Aim of the task
Tally the lines in the records underneath that contain the string "agent", and state the figure by itself.

Source material
--------------------------------
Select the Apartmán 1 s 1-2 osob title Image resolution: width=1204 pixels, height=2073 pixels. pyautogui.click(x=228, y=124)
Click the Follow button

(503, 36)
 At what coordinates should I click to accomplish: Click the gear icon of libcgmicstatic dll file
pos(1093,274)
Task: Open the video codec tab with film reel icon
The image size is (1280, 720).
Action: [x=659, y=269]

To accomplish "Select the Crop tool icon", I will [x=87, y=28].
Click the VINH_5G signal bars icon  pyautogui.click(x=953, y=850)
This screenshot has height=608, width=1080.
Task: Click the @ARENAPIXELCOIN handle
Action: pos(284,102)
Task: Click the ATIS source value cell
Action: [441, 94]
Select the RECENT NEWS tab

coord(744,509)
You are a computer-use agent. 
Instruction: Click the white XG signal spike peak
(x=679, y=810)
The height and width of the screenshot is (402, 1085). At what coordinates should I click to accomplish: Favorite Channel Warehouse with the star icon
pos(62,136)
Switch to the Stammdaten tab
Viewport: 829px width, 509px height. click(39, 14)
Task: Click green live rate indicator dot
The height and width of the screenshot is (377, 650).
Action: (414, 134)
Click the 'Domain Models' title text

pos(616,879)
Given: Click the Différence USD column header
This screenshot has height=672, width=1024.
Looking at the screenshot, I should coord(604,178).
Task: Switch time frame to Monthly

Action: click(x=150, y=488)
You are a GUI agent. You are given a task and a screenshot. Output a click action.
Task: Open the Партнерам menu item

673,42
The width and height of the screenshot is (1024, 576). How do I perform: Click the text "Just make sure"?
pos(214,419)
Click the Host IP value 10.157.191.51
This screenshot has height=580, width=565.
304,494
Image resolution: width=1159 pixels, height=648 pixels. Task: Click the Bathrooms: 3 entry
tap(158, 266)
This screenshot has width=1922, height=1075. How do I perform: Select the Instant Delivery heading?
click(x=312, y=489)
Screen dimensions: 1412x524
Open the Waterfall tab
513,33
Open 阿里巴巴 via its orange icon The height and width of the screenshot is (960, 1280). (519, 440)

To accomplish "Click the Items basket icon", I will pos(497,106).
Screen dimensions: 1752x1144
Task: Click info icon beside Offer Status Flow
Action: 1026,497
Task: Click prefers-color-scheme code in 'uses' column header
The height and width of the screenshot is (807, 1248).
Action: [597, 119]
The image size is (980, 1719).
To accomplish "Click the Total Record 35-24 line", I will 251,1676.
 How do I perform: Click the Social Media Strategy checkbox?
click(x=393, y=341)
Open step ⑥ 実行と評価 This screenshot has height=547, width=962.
--------------------------------
Exercise result
2